Si Barbazan ne désigne pas non plus les seigneurs médiévaux de cette petite seigneurie, on peut supposer que deux ou trois exploitations gallo-romaines étaient implantées là dans l'antiquité, dont un des propriétaires a laissé son nom à l'ensemble des terres, qui est devenu par déformation celui des villages et seigneuries implantés là au moyen âge.
 
 

On peut enfin noter le nom donné aux deux voies les plus anciennes, poutge et poutge herré ou caussade, dérivés du latin également.
 
 

La deuxième strate toponymique se rapporte à l'époque médiévale. Notons immédiatement la dédicace donnée aux églises: Saint-Martin-de-Héchac (haut moyen âge?), Saint-André-de-Soublecause (XIe-XIIIe s.?), église disparue Notre-Dame-de-la-Grâce à Lagrace (avant 1278). On ne sait avec certitude s'il existait une église à Barbazan, mais on trouve trace d'un abbé laïc au XVIIIe siècle..
 
 

D'autres noms, conservés dans une forme ancienne de gascon, rappellent des réalités médiévales disparues: le tuco est le nom porté en 1740 par la motte de Héchac (la racine tuc désigne une éminence, et se rapporte ici à la motte castrale disparue). On trouve à proximité le toponyme laplace, qui désigne sans doute l'ensemble de la forteresse sous une forme francisée, et un curieux aus palencqs, qui peut désigner un lieu planté de palissades (dérivé de pieu, pal) ou des passerelles.
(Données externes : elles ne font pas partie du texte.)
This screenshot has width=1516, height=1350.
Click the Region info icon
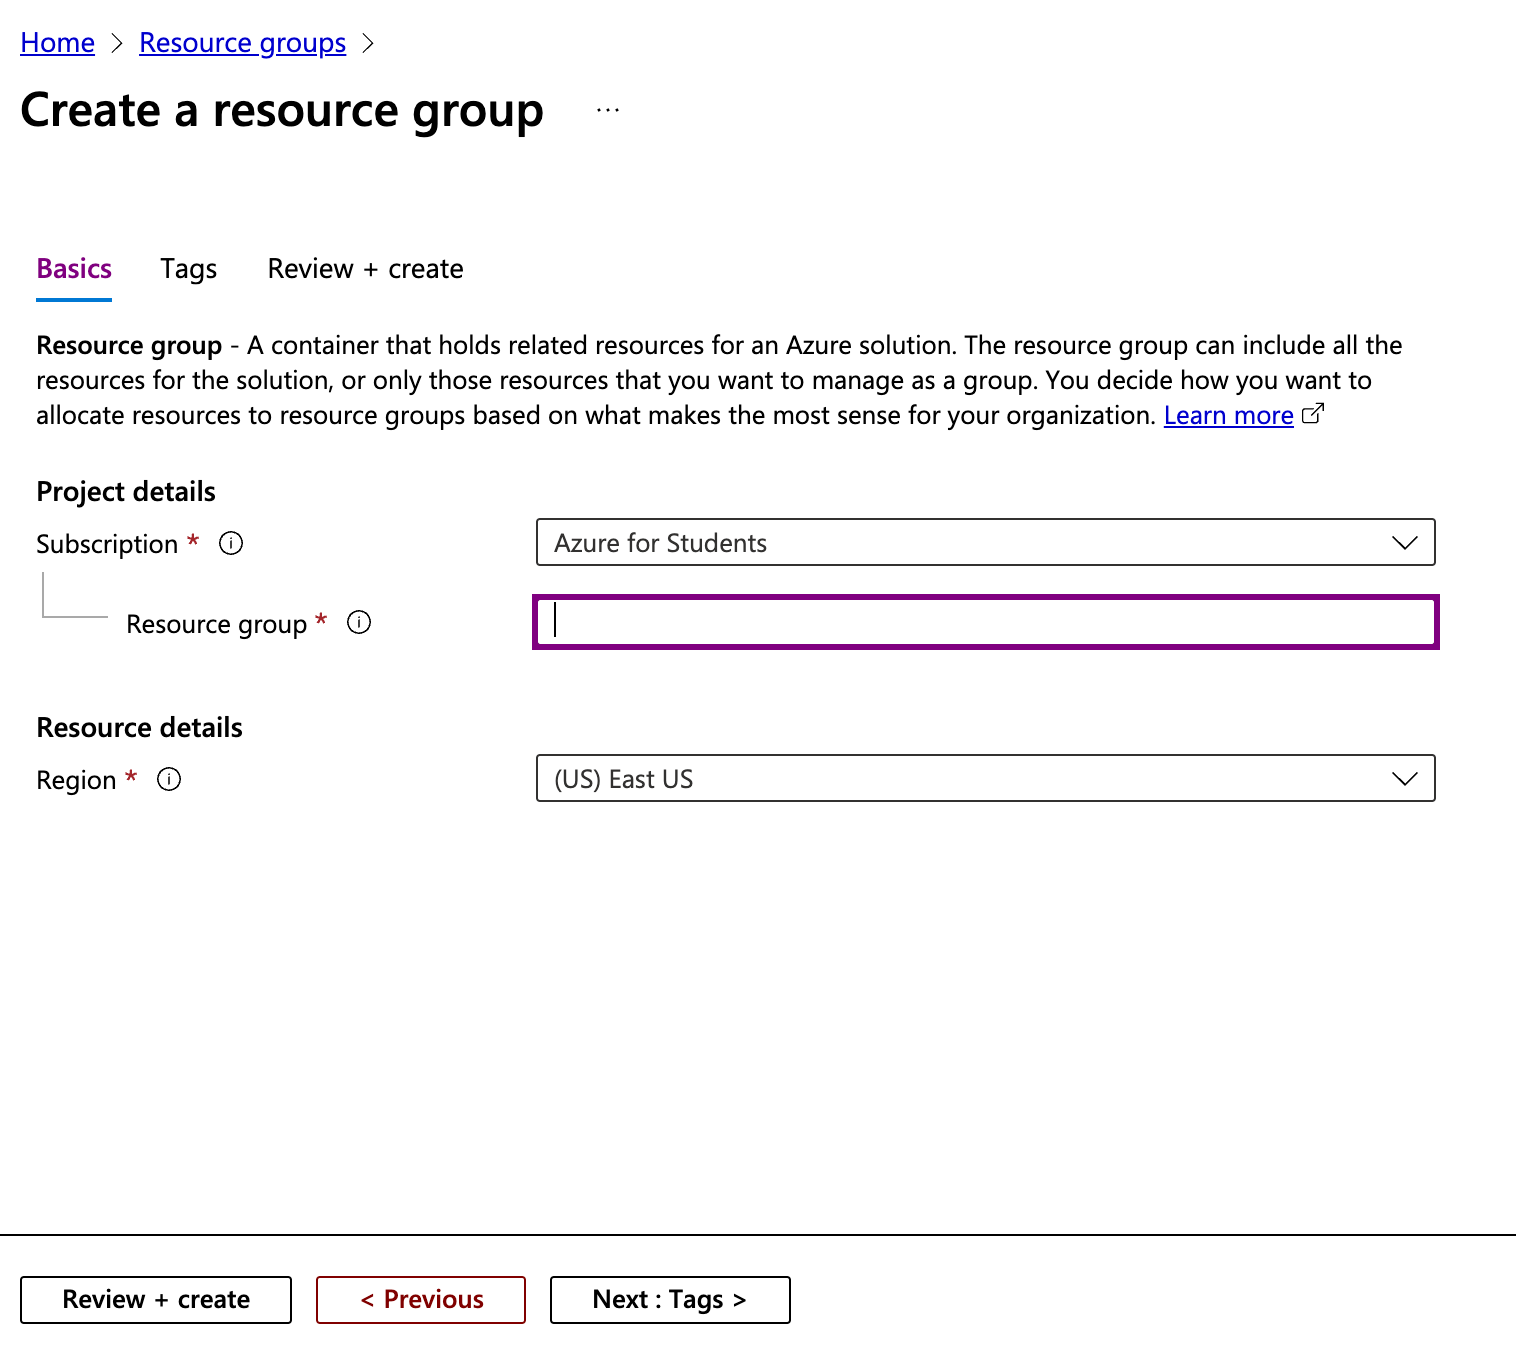coord(170,779)
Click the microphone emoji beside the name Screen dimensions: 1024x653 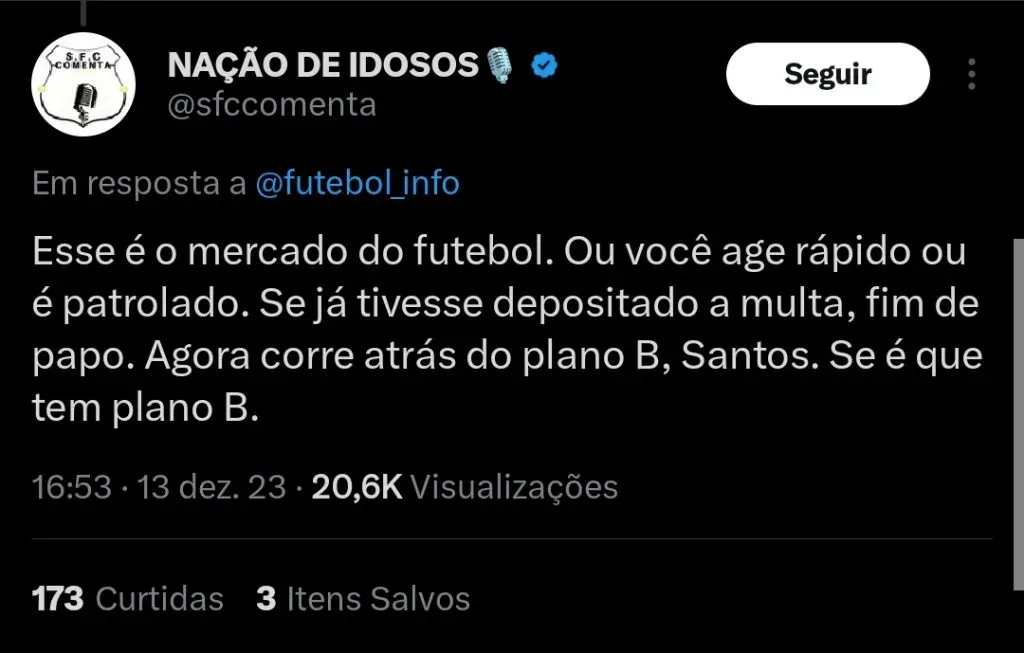pos(498,66)
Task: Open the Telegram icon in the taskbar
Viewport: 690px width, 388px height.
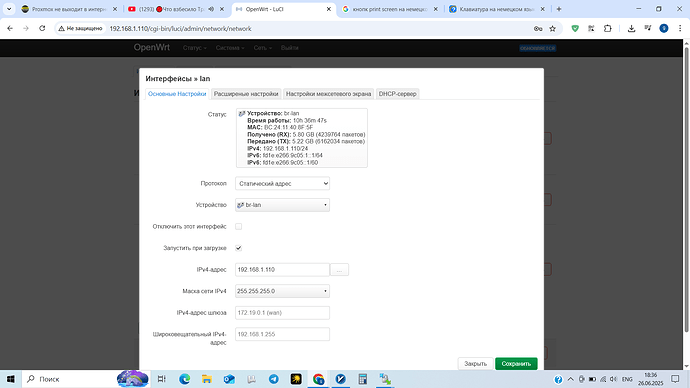Action: coord(273,379)
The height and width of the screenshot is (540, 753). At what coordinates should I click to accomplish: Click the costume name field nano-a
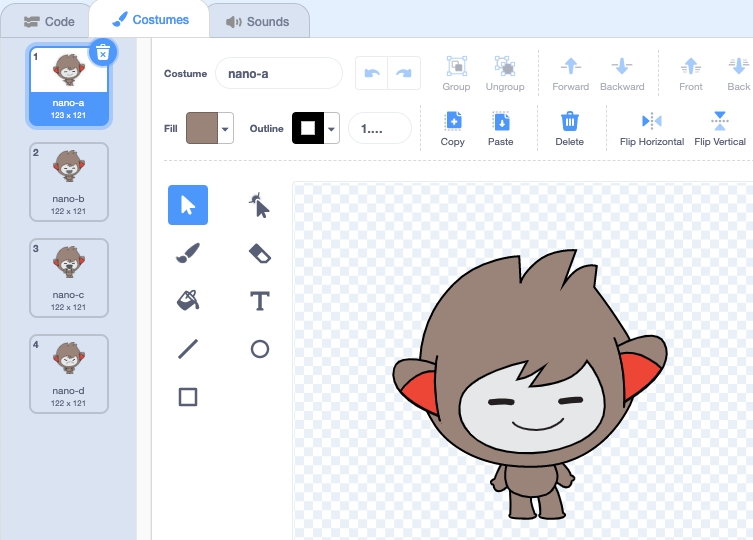pyautogui.click(x=279, y=73)
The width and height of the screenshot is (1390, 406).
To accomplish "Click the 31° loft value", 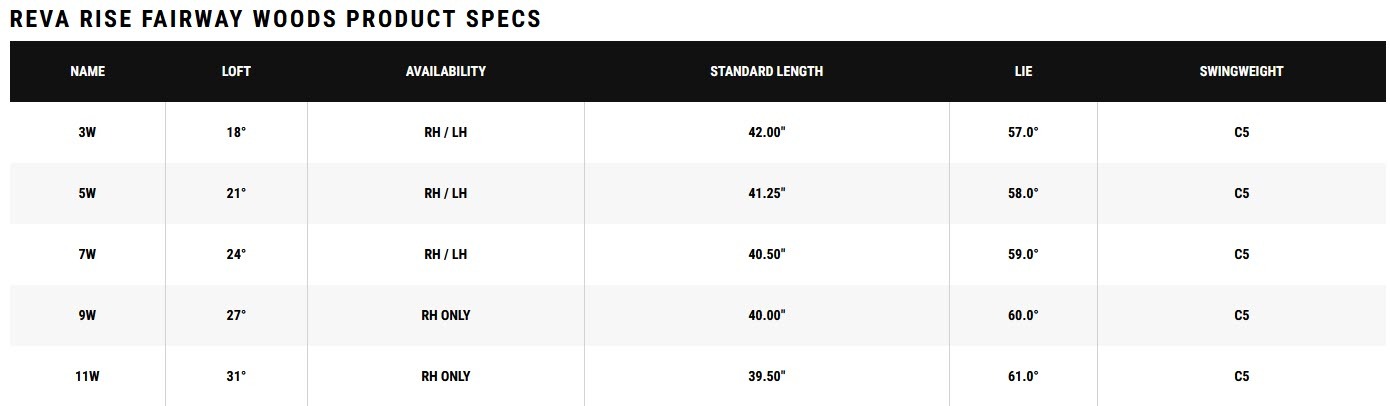I will (x=236, y=377).
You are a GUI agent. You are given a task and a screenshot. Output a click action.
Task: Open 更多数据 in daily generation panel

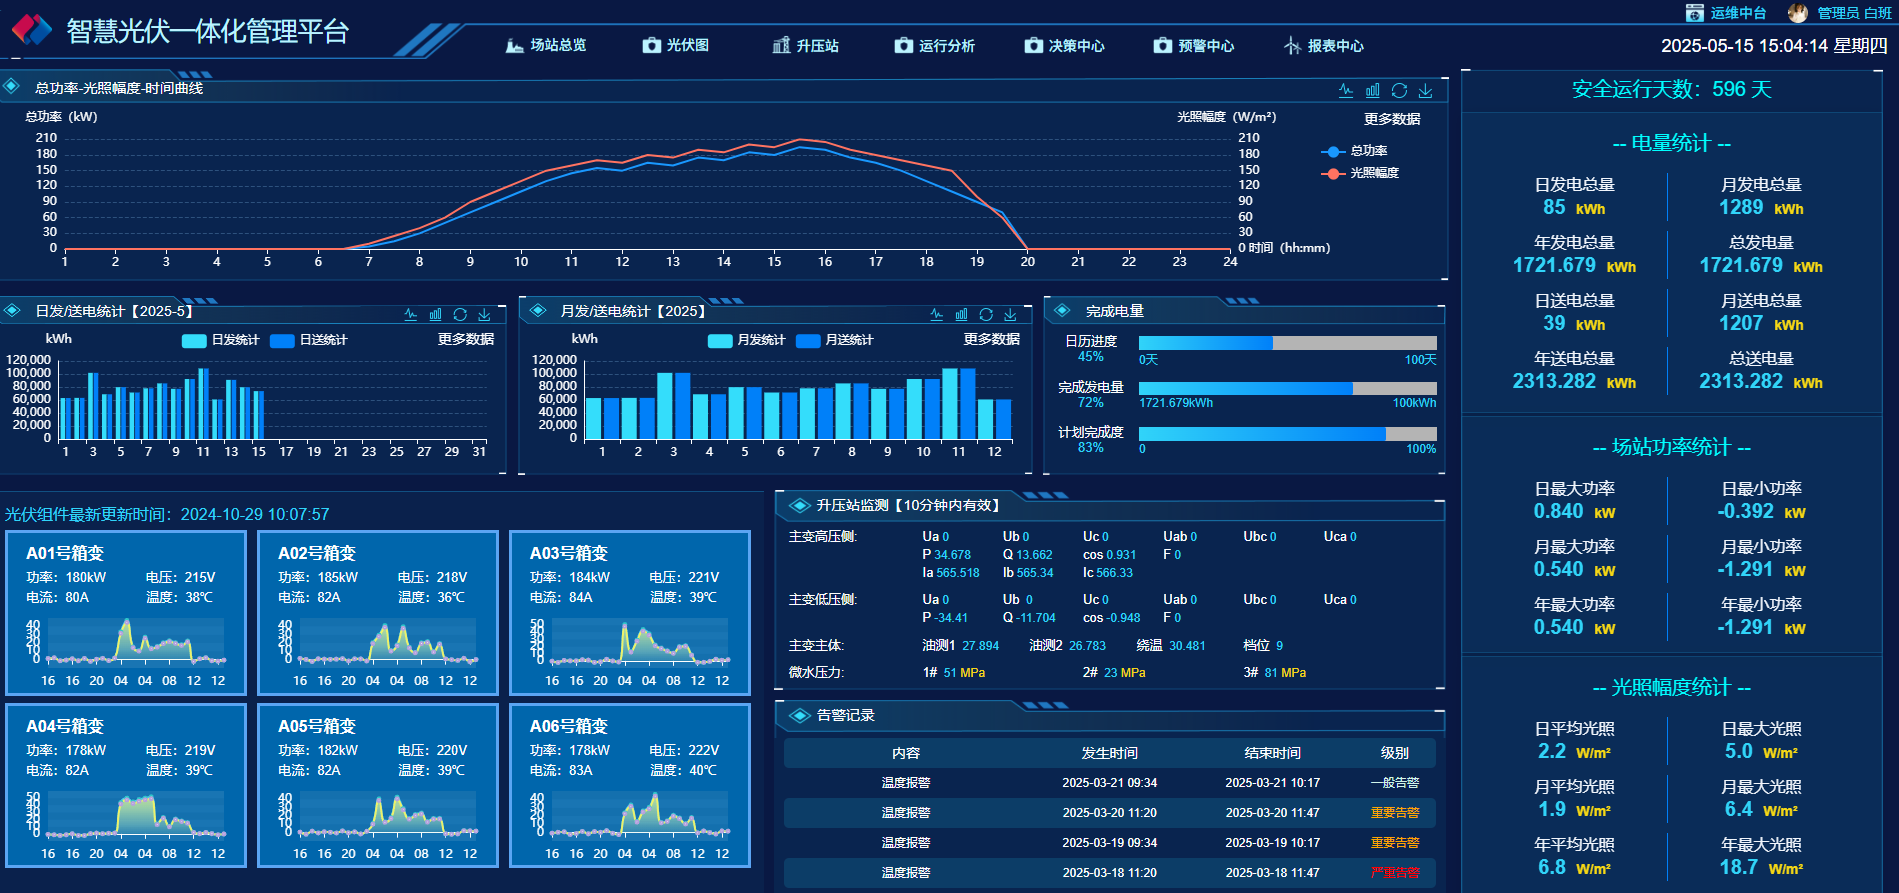click(x=465, y=339)
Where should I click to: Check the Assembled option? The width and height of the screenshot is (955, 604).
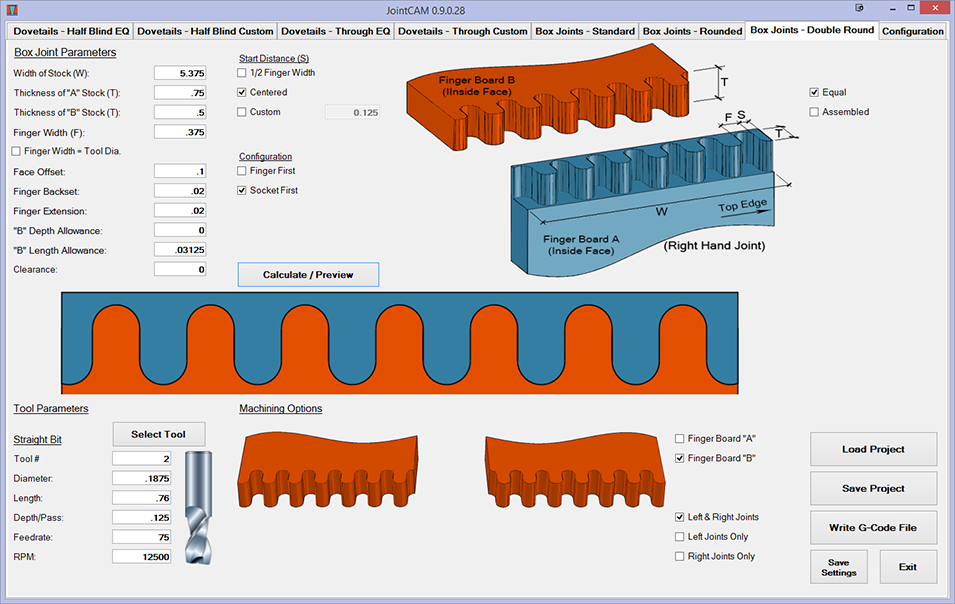tap(814, 112)
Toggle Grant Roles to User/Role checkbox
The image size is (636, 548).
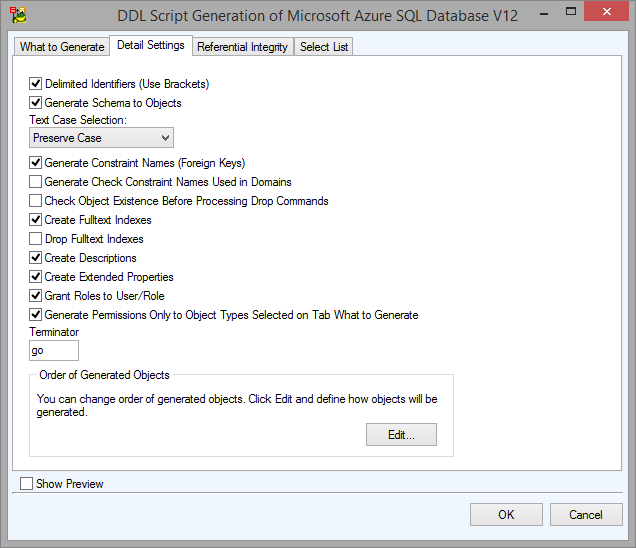(x=36, y=296)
A Soublecause le quartier des Domengeres désignait des terres nobles (tenues par un seigneur, dominus, d'où le nom de « terres du seigneur », domengeres ou domenjadures). Ce type de terres et de personnages, étudiés par Benoît Cursente, correspondait au plus petit échelon de la noblesse gasconne, à la frontière de la paysannerie dont elle ne se distinguait guère. On trouve également dans le terrier de 1740 la forme Doumengeres pour désigner une châtaigneraie qui poussait là.

A Lagrace, deux toponymes voisins signalés en 1756, La salle et La crouts, révèlent respectivement la présence d'une salle seigneuriale disparue (demeure noble des sires de Lagrace), et d'une croix qui marquait probablement au XVIIIe siècle l'emplacement de l'église disparue Notre-Dame de La Grâce, à l'emplacement de la villa antique.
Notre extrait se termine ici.